* _TEXTO DE LEITURA_
4. É inverídico que tais declarações incorporadas na escritura, em si mesmo consideradas, tenham permitido a modificação do registo predial, o que só operou mediante a apresentação da escritura (e restante documentação, findo o respetivo prazo de publicação) por parte da arguida B... (mãe da apelante), para registo.
5. Faz a Apelante alusão à falsificação ideológica ou intelectual, nos termos da alínea d) do n.º 1 do artigo 256ºdo CP, na qual se subsumiria a conduta das arguidas.
6. Em oposição ao alegado pela Apelante, e na esteira do defendido pelo Juiz de Instrução, na falsificação ideológica ou intelectual existe uma desconformidade entre a declaração prestada e a declaração, ainda que falsa, escrita e inserida no documento.
7. No mesmo sentido, Maia Gonçalves (Código Penal Português), 3.ª ed., Coimbra, 1977, 380), «há falsidade intelectual quando o documento é genuíno; não foi alterado, mas, contudo, não traduz a verdade. A desconformidade há que resultar, em princípio, de uma desconformidade entre o documento e a declaração. Se o documento está de harmonia com a declaração, mas no entanto esta não está de harmonia com a realidade, não pode haver falsidade intelectual (…)».
8. É o que sucede no caso em apreço, uma vez que, as arguidas, nomeadamente a ora recorrida, prestou declarações que, pese embora a mesma acreditasse que correspondiam à verdade, não o eram, mas foram enquanto tal integradas no documento, tratando-se por isso de uma “declaração de vontade falsa”.
9. Porque os fatos praticados pelas arguidas, mormente pela C..., não configuram o crime de falsificação de documento, e consequentemente, não se recolheram indícios suficientes da prática do crime de falsificação, p. e p. artigo 256º/1 d) CP, deve improceder o recurso, mantendo o douto despacho de não pronúncia das arguidas, nomeadamente da recorrida C....

Nestes termos e nos melhores de direito sempre com o douto suprimento de V/Ex.ªs deve ser negado provimento ao recurso interposto pela Apelante A..., mantendo-se a decisão recorrida de não pronúncia das arguidas, nomeadamente da recorrida C...,
Assim fazendo V. Ex.ª (s) Justiça.

10. Remetidos os autos a este tribunal, a Exma Procuradora-Geral Adjunta emitiu parecer, no qual, acompanhando a resposta, apresentada em 1.ª instância, pelo Ministério Público, se pronunciou no sentido de o recurso merecer provimento.

11. Cumprido o disposto no artigo 417.º, n.º 2 do CPP, não houve qualquer reacção por parte dos interessados.

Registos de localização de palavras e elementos

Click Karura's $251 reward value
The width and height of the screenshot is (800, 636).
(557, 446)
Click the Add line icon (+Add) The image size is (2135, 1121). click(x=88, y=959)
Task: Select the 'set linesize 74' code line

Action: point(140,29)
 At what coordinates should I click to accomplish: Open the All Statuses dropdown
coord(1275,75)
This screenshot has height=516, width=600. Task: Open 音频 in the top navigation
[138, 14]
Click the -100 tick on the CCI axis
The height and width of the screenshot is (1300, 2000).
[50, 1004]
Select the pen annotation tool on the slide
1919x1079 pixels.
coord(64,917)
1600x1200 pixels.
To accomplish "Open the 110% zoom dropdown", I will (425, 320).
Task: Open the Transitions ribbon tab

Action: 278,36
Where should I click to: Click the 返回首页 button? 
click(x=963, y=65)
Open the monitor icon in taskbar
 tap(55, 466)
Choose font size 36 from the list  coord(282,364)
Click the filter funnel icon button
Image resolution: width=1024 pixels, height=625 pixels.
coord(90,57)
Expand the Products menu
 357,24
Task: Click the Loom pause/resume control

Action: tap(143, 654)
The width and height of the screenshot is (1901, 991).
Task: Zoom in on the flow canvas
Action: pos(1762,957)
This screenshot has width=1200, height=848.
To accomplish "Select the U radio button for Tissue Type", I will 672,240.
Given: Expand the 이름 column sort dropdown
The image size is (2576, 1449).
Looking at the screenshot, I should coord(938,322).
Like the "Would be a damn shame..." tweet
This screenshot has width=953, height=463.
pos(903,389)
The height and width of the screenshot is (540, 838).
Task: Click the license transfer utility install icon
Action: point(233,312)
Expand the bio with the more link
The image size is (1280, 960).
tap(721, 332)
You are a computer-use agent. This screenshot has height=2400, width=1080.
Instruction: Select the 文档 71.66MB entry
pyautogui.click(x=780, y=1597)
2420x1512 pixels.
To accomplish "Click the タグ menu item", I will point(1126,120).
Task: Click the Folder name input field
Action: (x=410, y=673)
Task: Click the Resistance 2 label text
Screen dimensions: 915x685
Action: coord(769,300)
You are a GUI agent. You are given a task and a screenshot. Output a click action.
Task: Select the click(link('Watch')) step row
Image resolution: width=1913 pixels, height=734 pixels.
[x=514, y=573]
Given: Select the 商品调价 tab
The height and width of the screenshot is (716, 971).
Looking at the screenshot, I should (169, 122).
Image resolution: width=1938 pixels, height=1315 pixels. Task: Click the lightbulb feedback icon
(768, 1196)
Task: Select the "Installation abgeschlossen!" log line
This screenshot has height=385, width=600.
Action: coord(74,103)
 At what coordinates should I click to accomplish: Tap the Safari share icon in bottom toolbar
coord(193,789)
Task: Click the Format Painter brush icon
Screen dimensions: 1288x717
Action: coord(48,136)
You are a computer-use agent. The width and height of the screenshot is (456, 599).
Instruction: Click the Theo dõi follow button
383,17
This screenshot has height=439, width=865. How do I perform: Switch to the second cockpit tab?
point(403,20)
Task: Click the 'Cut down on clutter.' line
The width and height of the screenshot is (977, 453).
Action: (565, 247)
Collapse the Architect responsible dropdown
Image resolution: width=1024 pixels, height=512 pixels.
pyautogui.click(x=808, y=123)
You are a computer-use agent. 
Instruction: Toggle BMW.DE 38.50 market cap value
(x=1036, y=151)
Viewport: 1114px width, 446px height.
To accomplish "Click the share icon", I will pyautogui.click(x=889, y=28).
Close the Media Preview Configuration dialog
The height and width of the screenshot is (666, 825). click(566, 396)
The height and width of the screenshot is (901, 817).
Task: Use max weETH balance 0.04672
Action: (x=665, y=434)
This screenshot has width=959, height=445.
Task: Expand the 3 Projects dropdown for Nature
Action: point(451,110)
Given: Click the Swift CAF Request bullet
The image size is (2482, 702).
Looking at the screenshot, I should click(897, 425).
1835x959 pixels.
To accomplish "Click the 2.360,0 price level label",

* _EXERCÍCIOS A REALIZAR_
**1)** No texto de leitura, em que sentido se pronunciou a Exma Procuradora-Geral Adjunta no seu parecer?
**2)** Reescreva de forma mais breve o parágrafo do texto de leitura que começa por «9. Porque os fatos praticados», mantendo o essencial.

* _RESULTADOS ESPERADOS_
**1)** No sentido de o recurso merecer provimento.

**2)** Os fatos praticados pelas arguidas, sobretudo pela C..., não configuram o crime de falsificação de documento. Por isso, não há indícios suficientes desse crime (artigo 256º/1 d) do CP). O recurso deve improceder e deve manter-se o despacho de não pronúncia das arguidas, em especial da recorrida C....